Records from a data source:

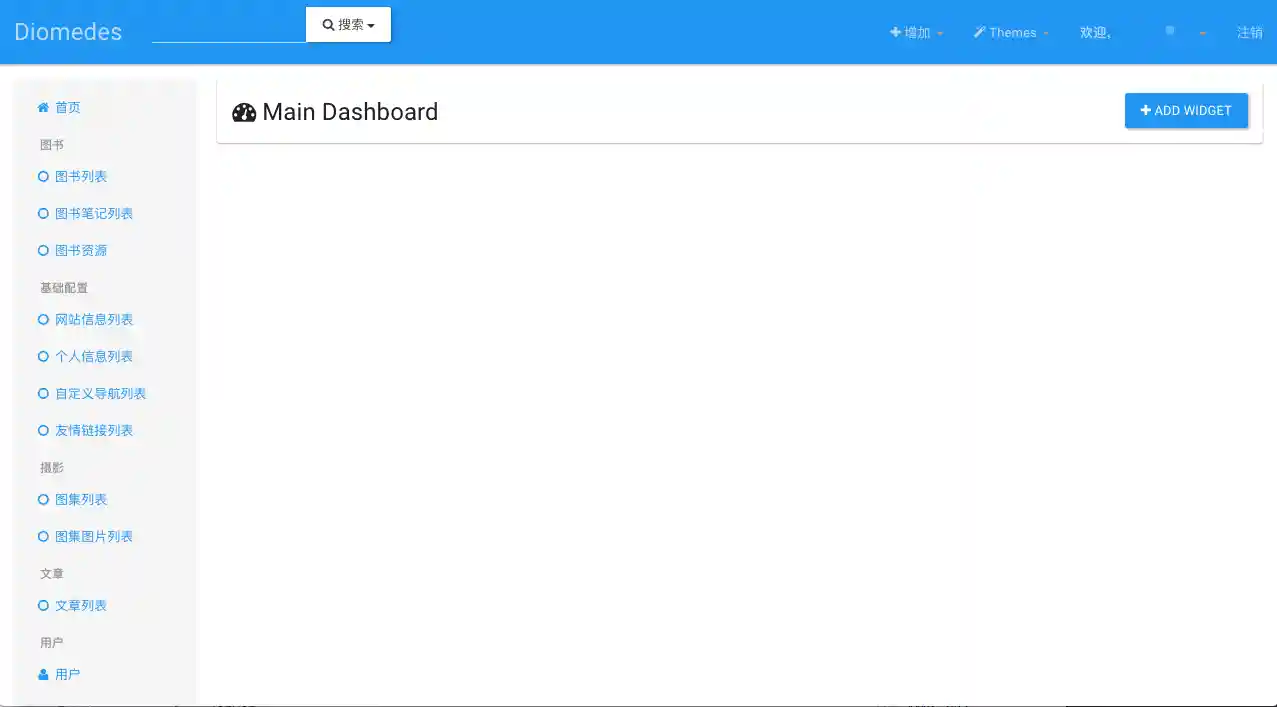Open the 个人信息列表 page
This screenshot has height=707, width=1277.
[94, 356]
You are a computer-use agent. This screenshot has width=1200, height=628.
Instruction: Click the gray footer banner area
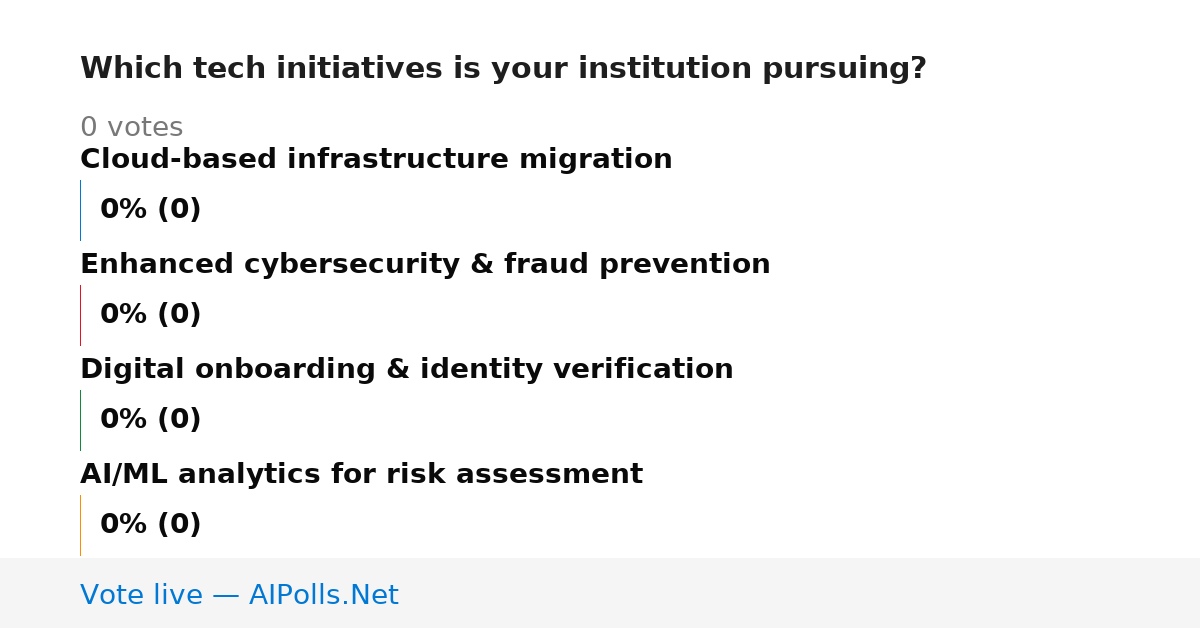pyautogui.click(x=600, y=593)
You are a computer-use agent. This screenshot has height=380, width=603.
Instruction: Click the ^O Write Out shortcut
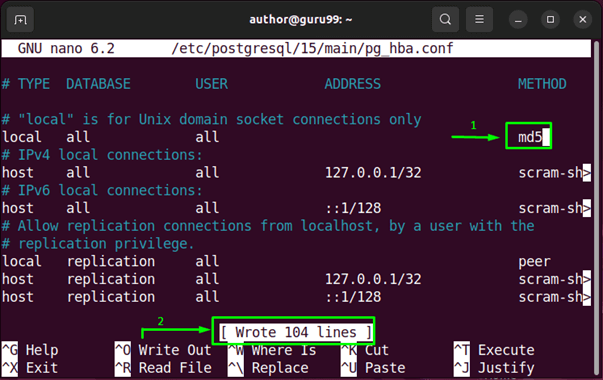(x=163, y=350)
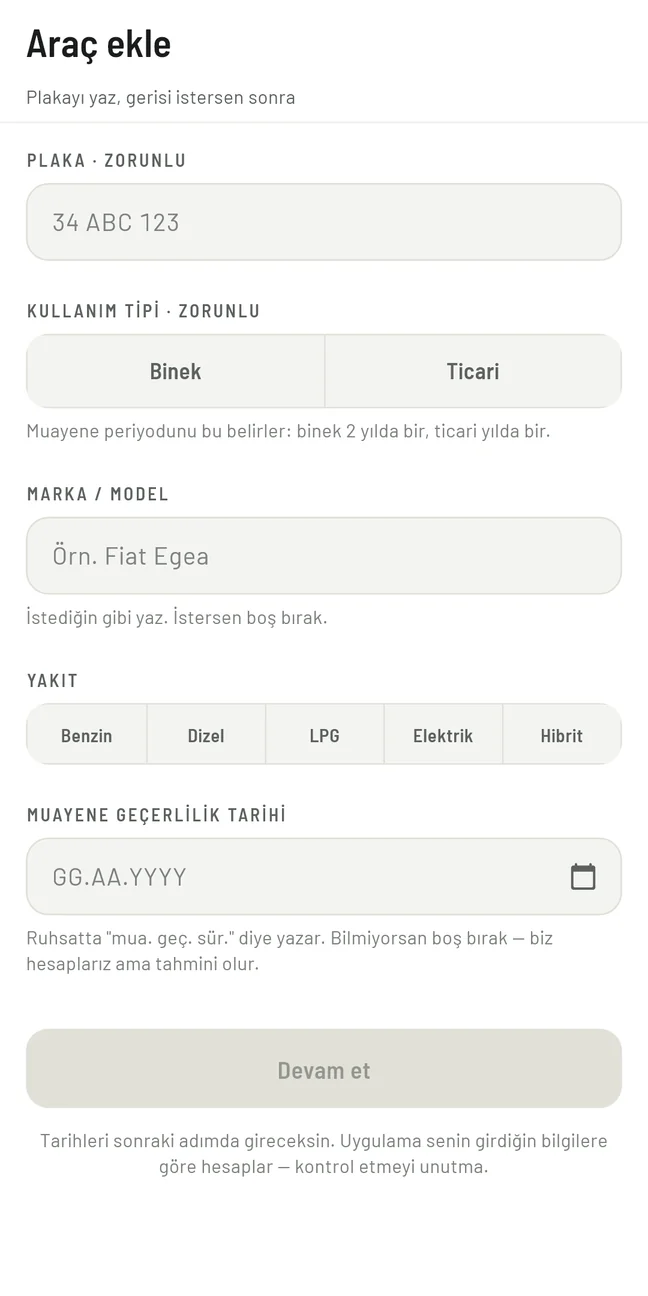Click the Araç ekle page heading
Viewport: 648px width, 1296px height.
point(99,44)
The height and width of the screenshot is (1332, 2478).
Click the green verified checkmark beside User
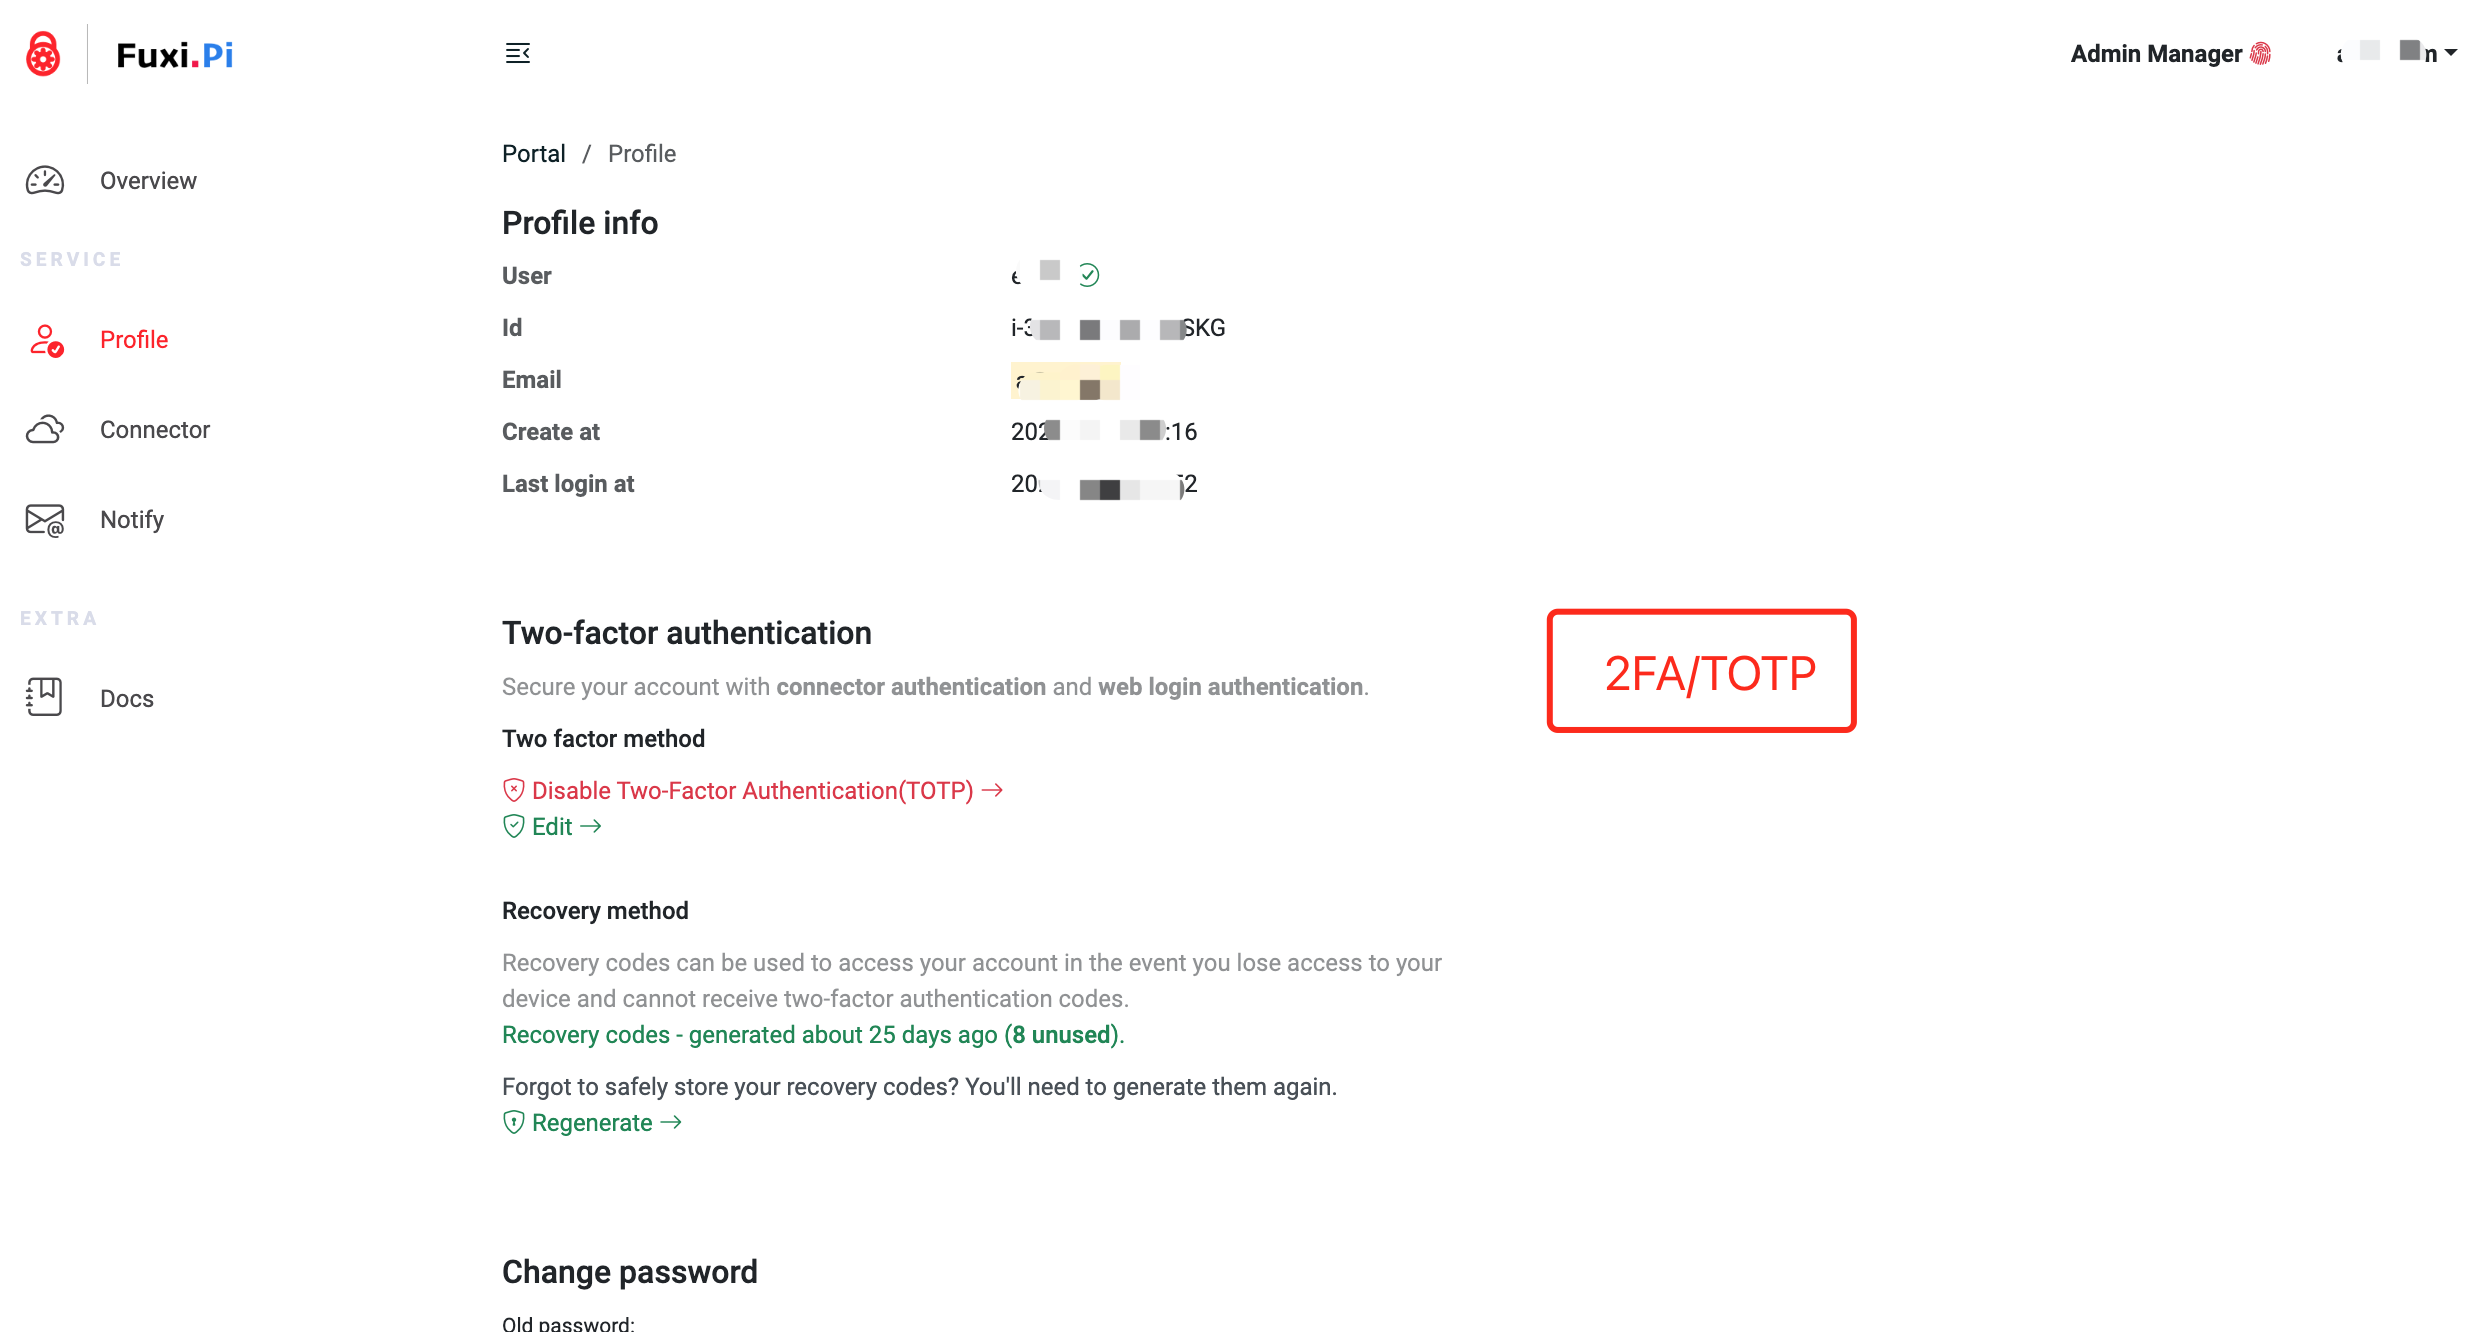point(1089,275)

:: Directions for this task ::
Lines with "agent": find them in the data and copy each one.

:: Task result ::
You are a computer-use agent. This screenshot has width=1200, height=628.
You are a computer-use agent. This screenshot has height=380, width=603.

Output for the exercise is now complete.